Expediency and red tape collide in IRS mobile app release
While an Internal Revenue Service mobile application that lets taxpayers check the status of refunds is secure, according to a federal watchdog, he scolded the IRS for breaking procedural rules to get it to market quickly.
The IRS2GO app, which also allows users to receive tax tips and the latest agency Twitter messages, launched Jan. 20 at Apple's App Store and Google's Android Market. In an audit released Tuesday, the Treasury Inspector General for Tax Administration found that all sensitive data a user enters, such as a Social Security number or refund amount expected, is encrypted or coded in a way that blocks interception during transmission.
Since its release, IRS2GO had gained 147,205 iPhone users as of May 15, and 178,773 Android users as of March 1.
The IRS, however, cut through red tape to publish the app, in part by using unauthorized programming language, as well as unapproved open source software -- programs with coding that is freely available to the public for modification or reproduction, the report stated.
Government procedures call for obtaining a waiver to use such tools, but IRS officials said in the interest of time they made a decision to bypass this step, according to the audit. Skipping the waiver process would have been permissible had they documented the reason for sidestepping procedures. But they overlooked this step too.
"The IRS could not provide any documentation of the risk-based decision and informed us that it was a verbal decision," wrote Michael R. Phillips, TIGTA deputy inspector general for audit.
He added, "Management was aware of the requirement to request waivers for the application more than two months prior to the release of the application to the public, and despite the recommendations of both the contractor that performed the code review and the IRS cybersecurity organization staff, the [agency] did not request waivers for the use of these nonapproved technologies."

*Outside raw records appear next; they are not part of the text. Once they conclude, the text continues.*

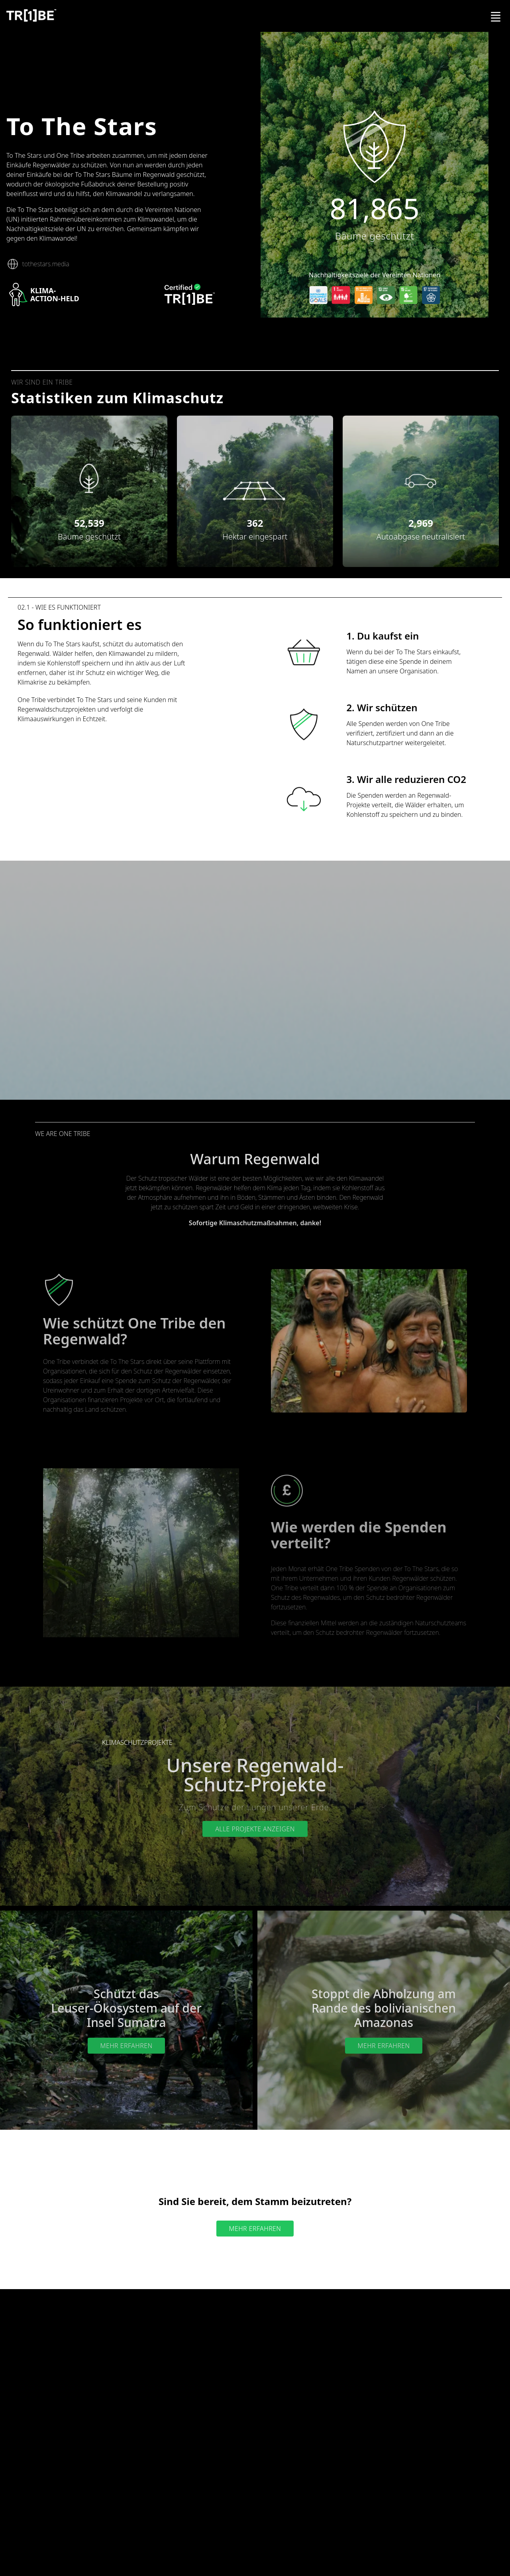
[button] (89, 478)
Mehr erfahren (126, 2045)
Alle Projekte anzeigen (255, 1829)
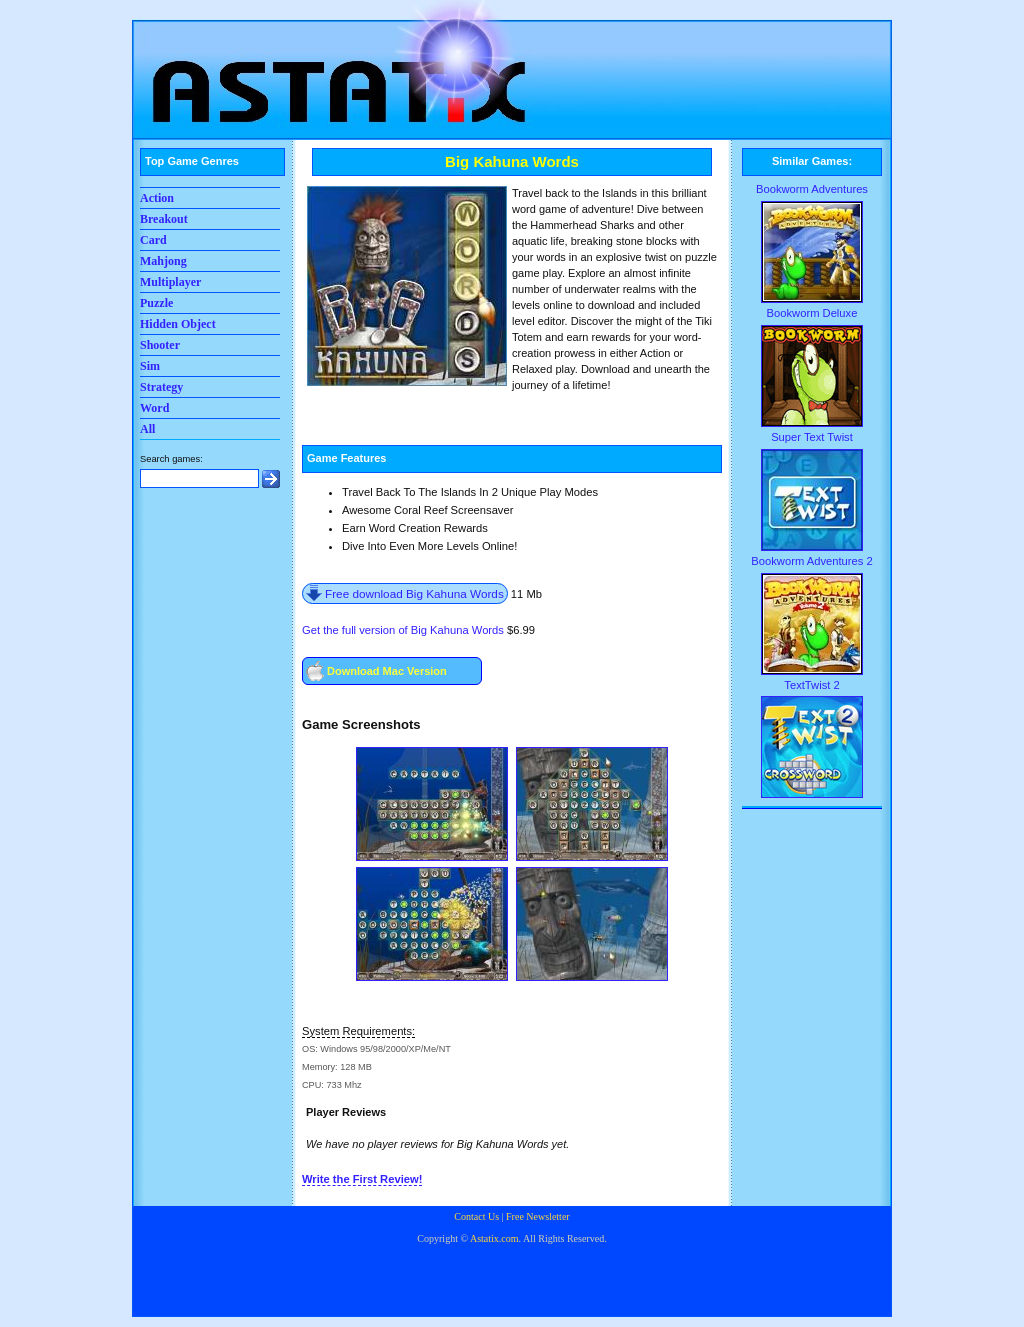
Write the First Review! (362, 1179)
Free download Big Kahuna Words (414, 593)
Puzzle (156, 303)
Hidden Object (178, 324)
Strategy (161, 387)
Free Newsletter (538, 1216)
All (147, 429)
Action (157, 198)
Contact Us (476, 1216)
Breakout (164, 219)
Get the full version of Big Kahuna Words (403, 630)
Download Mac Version (387, 671)
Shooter (160, 345)
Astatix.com (494, 1238)
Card (153, 240)
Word (154, 408)
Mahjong (163, 261)
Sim (150, 366)
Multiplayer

IRS officials told inspectors they would follow the rules going forward, according to the report. In developing future apps, the agency plans to obtain the proper waivers before deployment and document any risk-based decisions.

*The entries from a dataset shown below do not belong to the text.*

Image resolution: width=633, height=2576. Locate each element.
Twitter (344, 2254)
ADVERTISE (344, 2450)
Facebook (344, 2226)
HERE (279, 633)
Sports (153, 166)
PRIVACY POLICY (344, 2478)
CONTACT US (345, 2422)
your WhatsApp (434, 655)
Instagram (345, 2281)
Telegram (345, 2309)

Another slip-up: the IRS was not authorized by senior management to release the app to the public on the launch date. A senior agency official had not signed off to accept responsibility for cybersecurity safeguards until five days after the fact, according to the report.

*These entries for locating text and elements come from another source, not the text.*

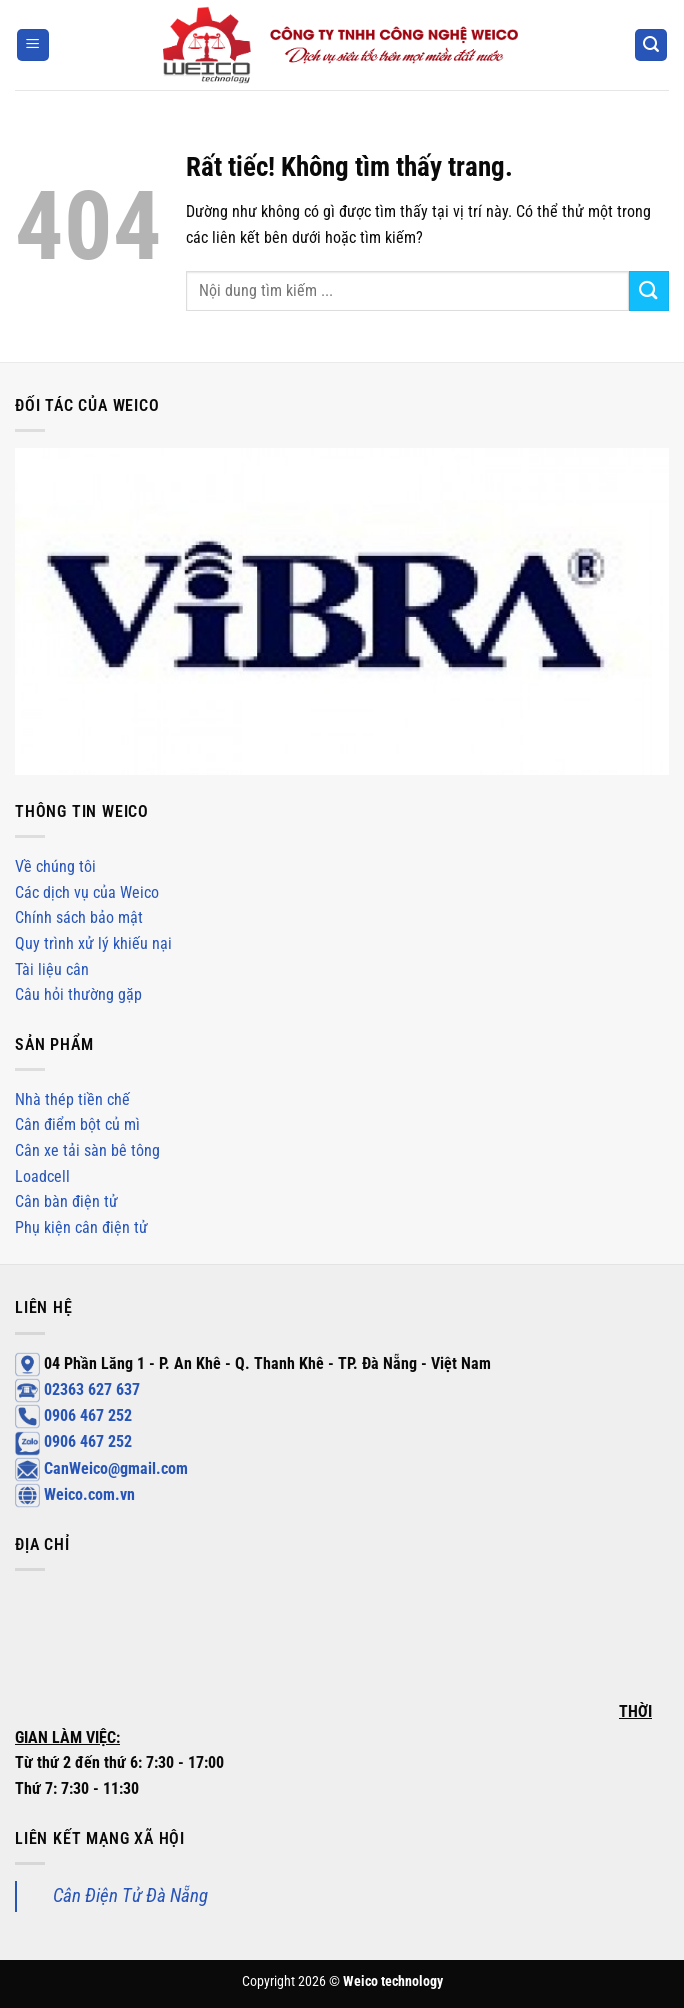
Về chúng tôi (55, 866)
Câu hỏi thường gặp (78, 994)
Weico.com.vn (75, 1494)
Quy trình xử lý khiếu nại (93, 943)
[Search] (651, 45)
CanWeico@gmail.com (101, 1468)
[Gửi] (649, 290)
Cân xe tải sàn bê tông (87, 1150)
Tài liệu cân (52, 969)
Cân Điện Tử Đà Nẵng (130, 1895)
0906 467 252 (73, 1415)
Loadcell (42, 1176)
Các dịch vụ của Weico (87, 892)
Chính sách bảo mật (79, 917)
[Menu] (33, 45)
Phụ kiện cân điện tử (81, 1227)
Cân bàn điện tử (66, 1201)
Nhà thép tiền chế (72, 1099)
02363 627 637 (77, 1389)
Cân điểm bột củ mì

"While the IRS2GO application did not have any significant security issues when it was released to the public, using a system development approach that does not comply with Office of Management and Budget [regulations] increases the risk that applications release to the public may contain security or privacy weaknesses," Phillips wrote.
The IRS has since agreed to make sure all future enhancements are preapproved by an authorizing official, the report states.
Currently, the app software does not store any sensitive information on users' phones and blocks users from copying and pasting data, functions that if not disabled could assist data thieves.
"While no significant security problems were identified, development of future smartphone applications should follow approved processes to avoid introducing unnecessary risk into the development process, which essentially could result in the development of vulnerable software," Phillips noted.
In an Aug. 3 letter responding to draft findings, IRS Chief Technology Officer Terence V. Milholland wrote, "As this is the first mobile application developed by the Internal Revenue Service we recognize we have more work to do to ensure we fully document our work and receive necessary waivers on a more timely basis under our rapid development process."
The agency's app strategy is to stick with one mobile tool that will offer new features continuously, rather than release separate apps to, for example, see the line items on a filed tax return.